Tourists improperly handle a baby dolphin, including covering its blowhole, Equifac said. Image credit: Facebook/Equinac

Tourists improperly handle a baby dolphin, including covering its blowhole, Equifac said. Image credit: Facebook/Equinac

Baby dolphin dies after tourists manhandle calf in Spain

“All you want is to photograph and poke, even if the animal suffers from stress.”

A suckling baby dolphin died shortly after hundreds of tourists reportedly took photos with it, touched it and surrounded the mammal in southern Spain.

According to Equinac, a local NGO, the female dolphin, who was still of breast-feeding age, was either abandoned or got lost, turning up on a beach in Mojacar that was full of tourists on August 11, 2017.

The group, who posted pictures of the dead dolphin, wrote that hundreds of people rushed to take pictures.

Rescuers were called to the scene, but the animal died before they arrived.

“Once again we note that the human being is the most irrational species that exists, there are many incapable of empathy for a living being alone, scared, starved, without his mother and terrified, because of many of you, in your selfishness,” the organization wrote in a Facebook post.

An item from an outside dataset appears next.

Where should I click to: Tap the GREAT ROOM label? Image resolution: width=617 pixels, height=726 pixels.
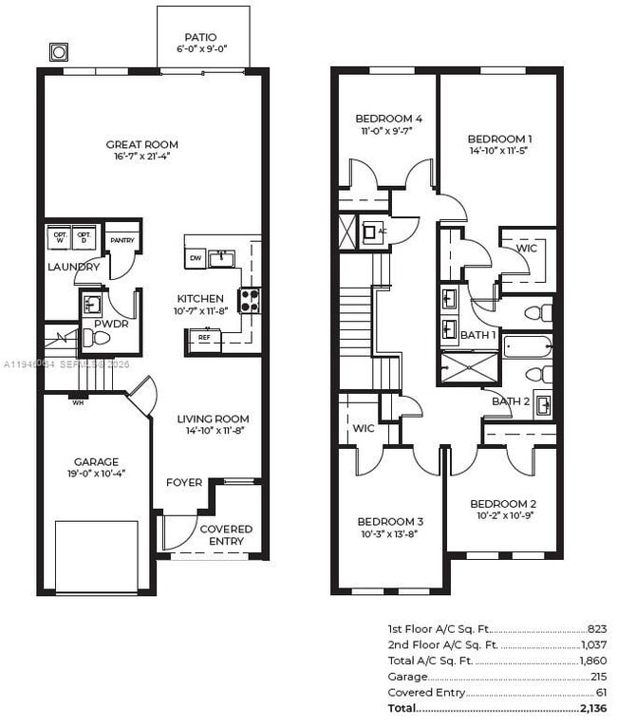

“All you want is to photograph and poke, even if the animal suffers from stress.”

On top of people manhandling the infant animal, the group reports people also had no idea how to handle a dolphin properly and were even covering its blow hole in pictures, suffocating the calf.

While the group does not blame the tourists entirely for the dolphin’s death, they do note they were contributing factors.

“This offspring ranged from being sick or losing her mother, without which she can not survive, but crowding her to photograph and touch her, of course that causes these animals to enter a state of very high stress,” added Equinac.